How Do I Store My Files?


tl;dr: Using ipfs as backend.

When I have a file that matters to me, I run on it

ipfs add --quieter --pin=false "myfile"

So as to retrieve its ipfs cid.

I use this sooooo often. I created the alias ipfa to avoid typing the whole command each time.

I don’t use pins (see ipfs pinning sucks), and have a postgresql database of all the cids that matter to me.

If the file matters to me, it must be referred to in at least one of my source systems:

  1. either it is a bill, then its cid belongs to the metadata of the transaction in my ledger,
  2. or it is a photograph and goes to my personal gallery,
  3. or it is a file artifact of a concept, hence it goes in my second brain,

Then, I wrote a program that parses all those systems and sync this information with the postgresql database.

Then, another program ensures that, for each cid in the postgresql database, at least two nodes of my private ipfs cluster get it (as in ipfs get). This ensures duplication and mitigates risks of loss of data.

Let’s see an example.

Imagine I’m interested in storing some file with only the content “hello world”

I just need to have its cid

echo "hello wolrd" | ipfa

And voilĂ ! Because the cid is now written in this note, it will be automatically put in at least two private nodes.

No need to think on where to store the file (with a path) and how to name it.

The relevant database information is now

clk docs file --cid show --field cid --field added --field allocations
cid                                                   added                             allocations
----------------------------------------------------  --------------------------------  -------------  2021-10-08 23:45:05.726129+02:00  barberry kpi

Here, kpi and barberry are the names of the two ipfs nodes of my cluster that have been asked to duplicate the file.

If in the future I remove the cid from this note, its content will also eventually disappear. Therefore, there is no more the issue of storing old files in some exotic locations.

For instance, as long as I want to “remember” about the RC car wheel I made, the created wheel will be available. Clicking on the RC car wheel article and getting a 404 error does not make sense, as the file existence is intrinsically linked to the existence of the article itself.
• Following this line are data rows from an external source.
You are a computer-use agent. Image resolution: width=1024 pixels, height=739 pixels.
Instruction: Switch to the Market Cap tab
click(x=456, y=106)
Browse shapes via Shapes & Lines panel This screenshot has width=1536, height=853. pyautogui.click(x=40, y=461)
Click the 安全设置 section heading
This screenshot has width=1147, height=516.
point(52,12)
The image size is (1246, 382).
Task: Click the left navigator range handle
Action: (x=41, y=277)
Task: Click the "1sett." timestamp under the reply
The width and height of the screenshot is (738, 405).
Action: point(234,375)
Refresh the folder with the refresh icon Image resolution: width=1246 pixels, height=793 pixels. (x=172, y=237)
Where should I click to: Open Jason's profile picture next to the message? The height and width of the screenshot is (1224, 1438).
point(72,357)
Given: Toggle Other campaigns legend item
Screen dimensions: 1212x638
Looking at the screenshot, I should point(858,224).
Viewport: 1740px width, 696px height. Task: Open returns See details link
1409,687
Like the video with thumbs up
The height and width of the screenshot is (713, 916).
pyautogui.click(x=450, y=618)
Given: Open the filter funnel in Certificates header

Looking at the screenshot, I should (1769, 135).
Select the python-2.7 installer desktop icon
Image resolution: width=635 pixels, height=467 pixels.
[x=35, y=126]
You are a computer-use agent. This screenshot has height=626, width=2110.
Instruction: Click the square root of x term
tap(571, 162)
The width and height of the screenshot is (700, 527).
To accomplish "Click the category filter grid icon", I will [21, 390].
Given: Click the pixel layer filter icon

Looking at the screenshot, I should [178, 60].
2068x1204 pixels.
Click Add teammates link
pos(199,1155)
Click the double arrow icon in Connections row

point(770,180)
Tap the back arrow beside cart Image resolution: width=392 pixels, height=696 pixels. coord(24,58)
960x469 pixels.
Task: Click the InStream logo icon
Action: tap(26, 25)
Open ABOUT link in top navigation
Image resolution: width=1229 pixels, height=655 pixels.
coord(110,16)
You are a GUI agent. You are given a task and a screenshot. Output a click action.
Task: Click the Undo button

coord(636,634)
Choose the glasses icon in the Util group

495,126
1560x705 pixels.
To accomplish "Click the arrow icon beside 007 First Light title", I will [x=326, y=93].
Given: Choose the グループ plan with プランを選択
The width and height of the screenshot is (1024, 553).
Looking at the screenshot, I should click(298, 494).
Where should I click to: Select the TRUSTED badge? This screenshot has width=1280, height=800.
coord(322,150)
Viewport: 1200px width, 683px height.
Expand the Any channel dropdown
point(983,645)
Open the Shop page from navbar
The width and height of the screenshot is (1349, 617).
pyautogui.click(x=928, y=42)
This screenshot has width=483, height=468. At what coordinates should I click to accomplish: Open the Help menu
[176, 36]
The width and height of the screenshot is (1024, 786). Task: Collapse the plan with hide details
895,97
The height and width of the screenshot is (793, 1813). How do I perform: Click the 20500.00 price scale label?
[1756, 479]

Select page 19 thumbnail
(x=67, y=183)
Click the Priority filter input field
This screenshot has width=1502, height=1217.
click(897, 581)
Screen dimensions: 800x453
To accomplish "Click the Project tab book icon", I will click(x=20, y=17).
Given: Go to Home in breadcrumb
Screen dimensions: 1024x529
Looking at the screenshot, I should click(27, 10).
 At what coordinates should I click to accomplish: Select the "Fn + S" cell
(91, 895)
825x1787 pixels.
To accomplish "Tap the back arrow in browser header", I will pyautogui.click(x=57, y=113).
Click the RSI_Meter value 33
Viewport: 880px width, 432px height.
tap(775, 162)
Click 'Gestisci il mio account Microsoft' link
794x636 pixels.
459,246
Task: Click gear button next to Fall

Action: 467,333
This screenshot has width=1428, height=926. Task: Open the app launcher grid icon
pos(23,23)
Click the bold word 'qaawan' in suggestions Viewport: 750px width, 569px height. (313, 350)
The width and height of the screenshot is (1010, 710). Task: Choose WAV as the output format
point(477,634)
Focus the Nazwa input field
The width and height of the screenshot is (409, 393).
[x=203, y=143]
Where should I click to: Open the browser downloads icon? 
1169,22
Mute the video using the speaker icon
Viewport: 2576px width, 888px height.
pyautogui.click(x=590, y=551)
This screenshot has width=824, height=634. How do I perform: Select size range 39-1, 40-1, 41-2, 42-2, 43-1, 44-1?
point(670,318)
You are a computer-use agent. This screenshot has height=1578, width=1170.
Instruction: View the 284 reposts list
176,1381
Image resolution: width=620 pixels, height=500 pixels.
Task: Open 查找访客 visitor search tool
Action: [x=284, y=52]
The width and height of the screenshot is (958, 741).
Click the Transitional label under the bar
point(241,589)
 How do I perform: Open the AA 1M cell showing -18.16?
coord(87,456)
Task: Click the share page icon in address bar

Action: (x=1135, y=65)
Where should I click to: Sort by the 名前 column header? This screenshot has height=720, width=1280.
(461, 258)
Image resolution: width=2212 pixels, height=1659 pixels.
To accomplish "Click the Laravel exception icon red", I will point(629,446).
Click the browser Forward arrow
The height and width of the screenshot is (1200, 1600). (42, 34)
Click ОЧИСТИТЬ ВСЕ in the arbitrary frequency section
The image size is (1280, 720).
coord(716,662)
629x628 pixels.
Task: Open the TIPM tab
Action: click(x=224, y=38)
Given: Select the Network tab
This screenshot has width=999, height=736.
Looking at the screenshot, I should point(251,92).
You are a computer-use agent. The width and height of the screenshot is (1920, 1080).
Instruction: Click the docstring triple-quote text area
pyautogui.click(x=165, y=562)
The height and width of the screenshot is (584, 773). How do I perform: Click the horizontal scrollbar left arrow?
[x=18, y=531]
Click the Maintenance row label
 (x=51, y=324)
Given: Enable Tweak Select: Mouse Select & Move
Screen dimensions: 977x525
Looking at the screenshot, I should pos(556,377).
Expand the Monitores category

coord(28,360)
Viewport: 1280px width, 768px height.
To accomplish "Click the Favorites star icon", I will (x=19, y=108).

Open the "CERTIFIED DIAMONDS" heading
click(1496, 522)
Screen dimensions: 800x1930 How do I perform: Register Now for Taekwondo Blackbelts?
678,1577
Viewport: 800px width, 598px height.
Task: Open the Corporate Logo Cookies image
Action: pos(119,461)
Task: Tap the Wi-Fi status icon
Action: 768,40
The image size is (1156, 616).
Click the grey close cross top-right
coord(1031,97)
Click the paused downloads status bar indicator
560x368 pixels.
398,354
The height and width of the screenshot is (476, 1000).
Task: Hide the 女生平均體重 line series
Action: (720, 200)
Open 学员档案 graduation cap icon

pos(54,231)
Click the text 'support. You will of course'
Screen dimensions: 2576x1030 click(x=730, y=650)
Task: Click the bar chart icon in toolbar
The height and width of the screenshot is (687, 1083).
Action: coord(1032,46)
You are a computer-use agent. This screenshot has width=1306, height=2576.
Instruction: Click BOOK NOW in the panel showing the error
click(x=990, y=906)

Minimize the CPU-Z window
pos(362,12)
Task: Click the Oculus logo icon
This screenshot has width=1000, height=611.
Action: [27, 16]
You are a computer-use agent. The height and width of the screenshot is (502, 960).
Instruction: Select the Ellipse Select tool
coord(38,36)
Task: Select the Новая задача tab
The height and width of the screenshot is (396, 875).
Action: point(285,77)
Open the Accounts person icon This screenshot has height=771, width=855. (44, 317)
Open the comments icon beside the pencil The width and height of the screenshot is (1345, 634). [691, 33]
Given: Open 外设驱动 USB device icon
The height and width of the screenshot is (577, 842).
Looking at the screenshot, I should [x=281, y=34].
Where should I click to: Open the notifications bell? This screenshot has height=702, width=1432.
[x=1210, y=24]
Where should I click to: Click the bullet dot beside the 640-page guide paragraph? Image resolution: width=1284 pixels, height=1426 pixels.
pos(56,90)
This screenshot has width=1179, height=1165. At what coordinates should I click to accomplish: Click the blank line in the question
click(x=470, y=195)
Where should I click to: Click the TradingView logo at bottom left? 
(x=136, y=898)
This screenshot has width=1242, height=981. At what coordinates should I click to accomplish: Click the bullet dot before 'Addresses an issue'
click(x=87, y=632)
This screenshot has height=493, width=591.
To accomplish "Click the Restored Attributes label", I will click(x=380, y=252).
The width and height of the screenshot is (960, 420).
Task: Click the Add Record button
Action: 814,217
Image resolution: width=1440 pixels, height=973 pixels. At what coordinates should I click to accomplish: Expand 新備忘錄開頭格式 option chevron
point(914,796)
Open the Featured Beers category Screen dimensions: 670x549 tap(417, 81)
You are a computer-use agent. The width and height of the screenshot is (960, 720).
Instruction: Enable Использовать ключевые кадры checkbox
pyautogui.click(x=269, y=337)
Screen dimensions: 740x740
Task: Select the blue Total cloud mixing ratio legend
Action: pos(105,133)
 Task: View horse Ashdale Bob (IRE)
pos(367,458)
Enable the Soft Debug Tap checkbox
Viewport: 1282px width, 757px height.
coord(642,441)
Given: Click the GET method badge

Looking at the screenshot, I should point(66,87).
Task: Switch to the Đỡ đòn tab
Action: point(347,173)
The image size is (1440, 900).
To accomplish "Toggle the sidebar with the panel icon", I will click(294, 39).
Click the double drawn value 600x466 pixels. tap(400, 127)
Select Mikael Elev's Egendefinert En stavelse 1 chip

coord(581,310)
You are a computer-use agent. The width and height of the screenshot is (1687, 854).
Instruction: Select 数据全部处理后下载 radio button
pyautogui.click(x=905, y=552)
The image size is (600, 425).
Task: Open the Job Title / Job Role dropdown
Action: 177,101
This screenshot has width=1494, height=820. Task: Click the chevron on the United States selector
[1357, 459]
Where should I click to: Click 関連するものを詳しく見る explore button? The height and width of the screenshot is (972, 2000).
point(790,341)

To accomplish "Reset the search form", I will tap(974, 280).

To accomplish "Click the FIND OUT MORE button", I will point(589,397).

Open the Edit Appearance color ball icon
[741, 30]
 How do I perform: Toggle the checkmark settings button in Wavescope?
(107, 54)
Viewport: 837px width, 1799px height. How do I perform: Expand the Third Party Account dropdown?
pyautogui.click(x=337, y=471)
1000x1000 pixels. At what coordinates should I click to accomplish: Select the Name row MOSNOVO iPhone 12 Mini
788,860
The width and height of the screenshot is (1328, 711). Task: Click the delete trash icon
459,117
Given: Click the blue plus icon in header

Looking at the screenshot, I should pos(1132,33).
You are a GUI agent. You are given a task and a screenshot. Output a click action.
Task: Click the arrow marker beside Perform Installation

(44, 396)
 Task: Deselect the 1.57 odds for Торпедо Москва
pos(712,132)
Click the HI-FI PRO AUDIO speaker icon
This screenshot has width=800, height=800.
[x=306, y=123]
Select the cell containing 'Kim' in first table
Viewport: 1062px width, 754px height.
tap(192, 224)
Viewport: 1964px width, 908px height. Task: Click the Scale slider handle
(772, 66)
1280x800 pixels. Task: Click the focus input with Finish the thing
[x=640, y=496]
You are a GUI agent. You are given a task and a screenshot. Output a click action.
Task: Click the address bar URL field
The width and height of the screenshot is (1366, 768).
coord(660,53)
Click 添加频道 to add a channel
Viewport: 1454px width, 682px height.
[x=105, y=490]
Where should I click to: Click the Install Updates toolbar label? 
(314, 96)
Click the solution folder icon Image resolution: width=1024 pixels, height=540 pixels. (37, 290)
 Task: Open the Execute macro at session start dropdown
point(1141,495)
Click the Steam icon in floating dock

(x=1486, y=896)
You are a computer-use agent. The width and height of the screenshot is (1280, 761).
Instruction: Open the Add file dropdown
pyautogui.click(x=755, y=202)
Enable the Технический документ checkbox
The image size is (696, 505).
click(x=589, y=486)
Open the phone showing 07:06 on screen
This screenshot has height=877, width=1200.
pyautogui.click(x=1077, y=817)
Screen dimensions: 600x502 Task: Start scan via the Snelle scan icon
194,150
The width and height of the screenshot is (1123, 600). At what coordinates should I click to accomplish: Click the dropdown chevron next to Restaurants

Also, if I want to remove the article and then “forget” about the RC car wheel, then the blender file will also disappear.

You might argue that the file might still stay there due to some old obsolete note. Indeed, but keeping a second brain up-to-date is another topic that I already do (or else the whole second brain stuff would be vain).

I only think about high level concepts and not about storing files. The file storage is only a side effect of my thinking and consume no cognitive load, at all. There is no more question like “where the hell did I put this file?” but retrieving a file is no more about “what was this file about?”. Of course the fact all my notes are in a complex network helps a lot for it allow me to think about a related topic and still jump from note to note to reach the one with the correct concept and hence the needed file.

For instance, I might want to get the “RC car wheel blender model” or “the model that I used as an example in the article about how I store files”.

With a bit of tooling, I can easily monitor what is going on on the workers as well as the available disk size.

clk docs worker-status
ipfsworker.barberry.df        : 1030.3297691345215
ipfsworker.blueberry.df        : 922.028621673584
ipfsworker.boysenberry.df        : 1424.7212677001953
  ipfsworker.boysenberry.current :

Here, for instance, I can see that boysenberry is currently getting the file to its local store.